The 2% Rule

I was teaching at a high school and we had a unique student. The Year 9 boy (Freshman) was a genius and doing university Mathematics  while staying with his age group. I happened to bump  into him as he was leaving the math exam room and asked, “How did the paper go?” He looked distraught and replied, “Not too well. I think I lost two marks.” Sure enough, when the results came out he had a score of 98%. Rather than being thrilled with his result, he bemoaned the 2% he had got wrong. Some writers are like that – they worry about the 2% – the few mistakes that creep into a plot, or grammatical errors that they should’ve corrected. I’m coming to the sad conclusion that I’m like that. Every time I pick up MUTINY I can find room for improving the script.
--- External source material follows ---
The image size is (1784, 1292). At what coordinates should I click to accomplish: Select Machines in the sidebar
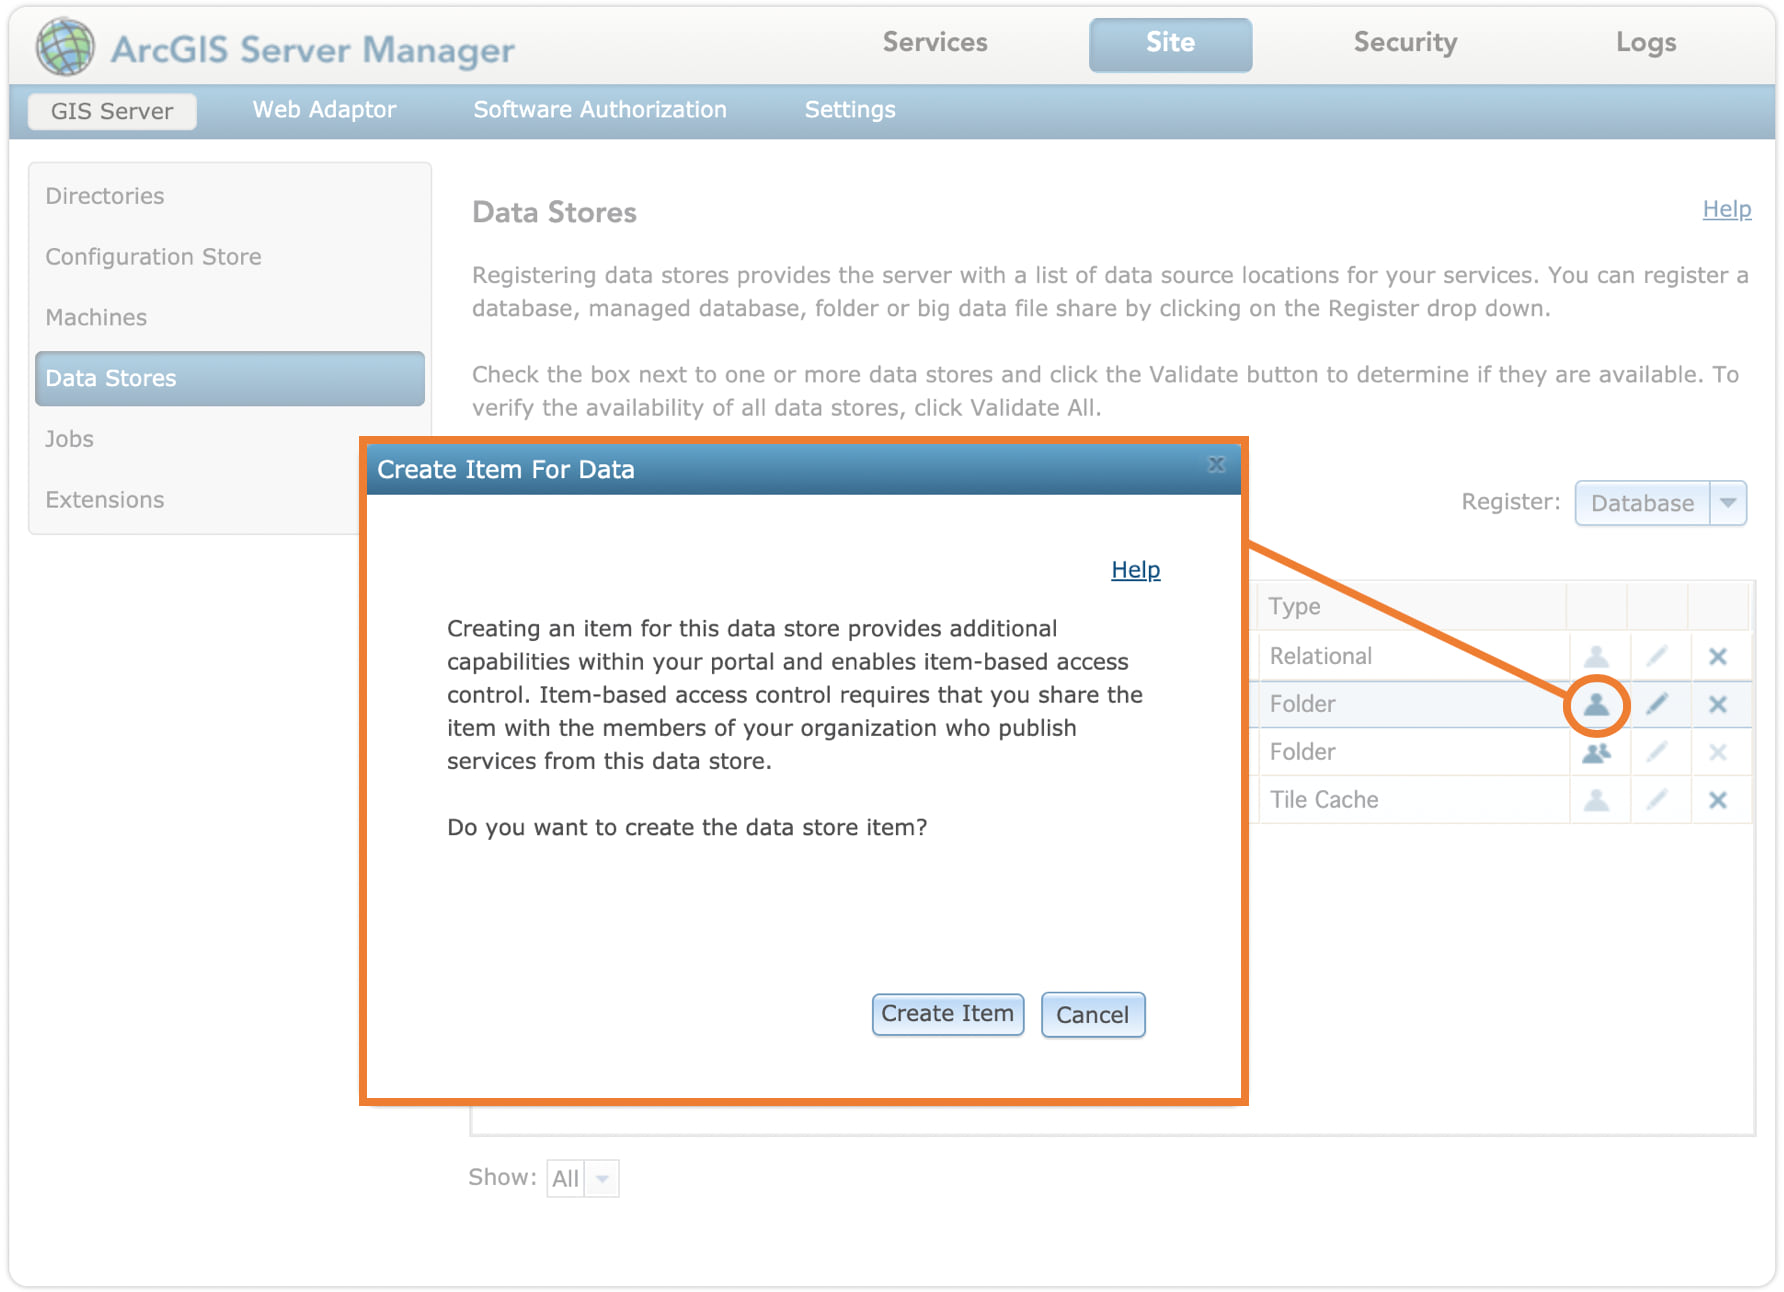pyautogui.click(x=96, y=317)

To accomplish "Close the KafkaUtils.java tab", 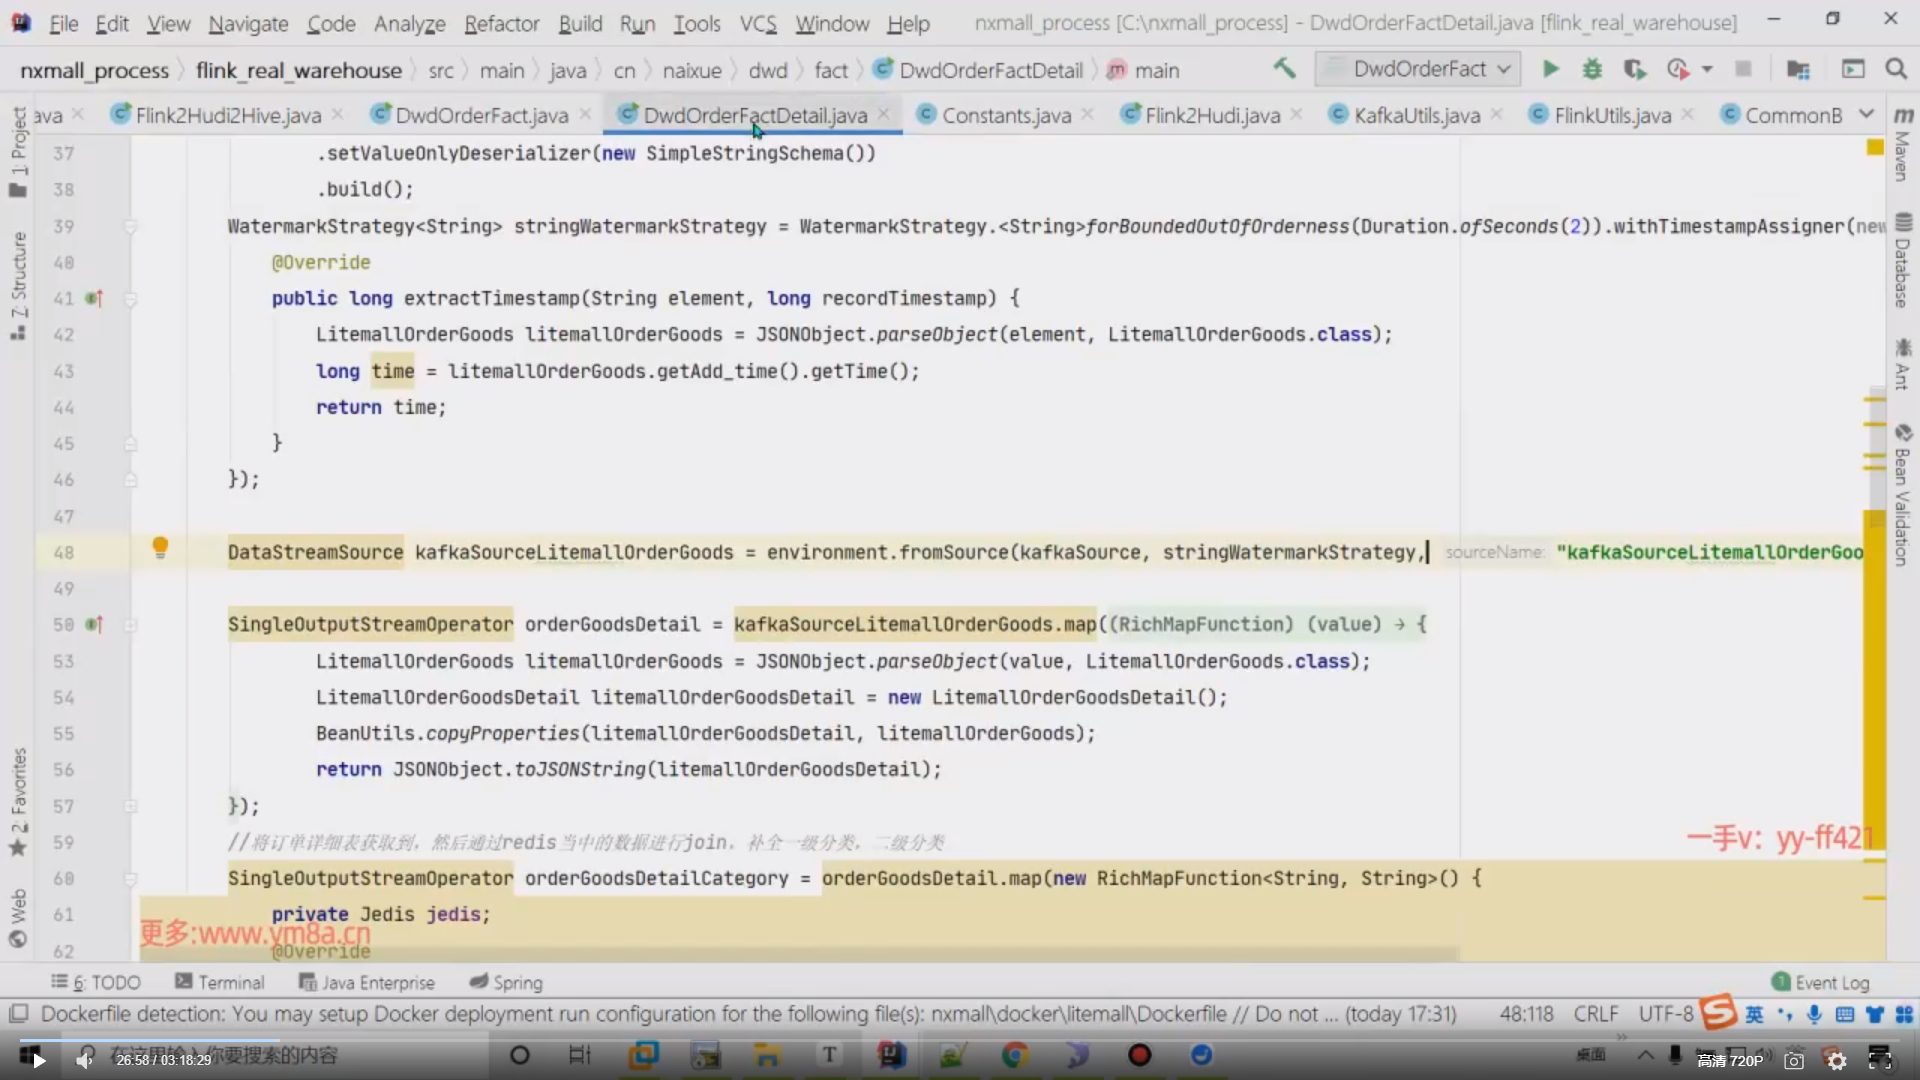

And, that’s what I’m doing right now – making small corrections, changing a POV or replacing repeated words, etc. before I send off for Kindle formatting. Will my care to correct or improve the manuscript make a difference? I doubt it, but I hope the book will be more readable and gain fewer critics. But, I’m worried that I must repeat this process again after a year or two. For example, MUTINY deals at some length with Artificial Intelligence. This rapidly changing field might result in some aspects of MUTINY becoming out-of-date. I read a news article today that reported an AI company who developed an agent that found flaws in all major software systems:

[Anthropic developed an AI model named Claude Mythos Preview (also referred to as “Mythos” or “Capybara” during development) which demonstrated the capability to autonomously discover thousands of zero-day vulnerabilities across all major operating systems, web browsers, and critical software systems.]

I felt compelled to include this detail for my manuscript – it fitted the plot perfectly. Oh the joys of writing about such a fast-changing world. At least I have avoided political or military time-stamps that would date MUTINY, therefore keeping mistakes to 1%?